TASK DESCRIPTION - The line containing "This screenshot has height=1568, width=2377." marks where to begin. Write out that line and every line after it exactly, through the last line below.

RECORDS SUPPLIED -
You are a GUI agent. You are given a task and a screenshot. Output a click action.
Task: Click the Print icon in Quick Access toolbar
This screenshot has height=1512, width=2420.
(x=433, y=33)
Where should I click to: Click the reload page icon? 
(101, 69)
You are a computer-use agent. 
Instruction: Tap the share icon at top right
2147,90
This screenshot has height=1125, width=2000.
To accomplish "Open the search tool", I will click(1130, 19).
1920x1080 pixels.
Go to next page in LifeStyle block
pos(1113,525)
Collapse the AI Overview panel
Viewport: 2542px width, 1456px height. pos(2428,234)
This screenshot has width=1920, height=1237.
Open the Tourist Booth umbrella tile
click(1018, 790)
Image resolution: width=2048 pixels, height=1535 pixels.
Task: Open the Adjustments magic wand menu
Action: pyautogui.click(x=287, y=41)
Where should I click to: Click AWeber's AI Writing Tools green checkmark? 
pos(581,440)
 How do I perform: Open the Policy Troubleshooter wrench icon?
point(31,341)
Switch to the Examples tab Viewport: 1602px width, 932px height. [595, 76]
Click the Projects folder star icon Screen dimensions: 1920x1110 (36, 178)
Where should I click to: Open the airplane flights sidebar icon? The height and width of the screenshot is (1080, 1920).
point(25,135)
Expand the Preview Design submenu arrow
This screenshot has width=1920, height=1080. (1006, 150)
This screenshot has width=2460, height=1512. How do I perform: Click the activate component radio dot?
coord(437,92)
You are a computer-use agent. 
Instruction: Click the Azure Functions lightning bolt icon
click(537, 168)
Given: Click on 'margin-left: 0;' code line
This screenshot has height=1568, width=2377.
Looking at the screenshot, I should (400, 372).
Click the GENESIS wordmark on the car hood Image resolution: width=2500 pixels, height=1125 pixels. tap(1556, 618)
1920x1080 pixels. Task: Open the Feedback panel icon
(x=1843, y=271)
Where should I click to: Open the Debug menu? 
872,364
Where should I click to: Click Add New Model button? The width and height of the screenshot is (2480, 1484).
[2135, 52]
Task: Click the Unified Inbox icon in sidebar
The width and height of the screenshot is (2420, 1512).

ANSWER BELOW -
This screenshot has height=1568, width=2377.
Looking at the screenshot, I should (400, 372).
Click the GENESIS wordmark on the car hood Image resolution: width=2500 pixels, height=1125 pixels. tap(1556, 618)
1920x1080 pixels. Task: Open the Feedback panel icon
(x=1843, y=271)
Where should I click to: Open the Debug menu? 
872,364
Where should I click to: Click Add New Model button? The width and height of the screenshot is (2480, 1484).
[2135, 52]
Task: Click the Unified Inbox icon in sidebar
The width and height of the screenshot is (2420, 1512).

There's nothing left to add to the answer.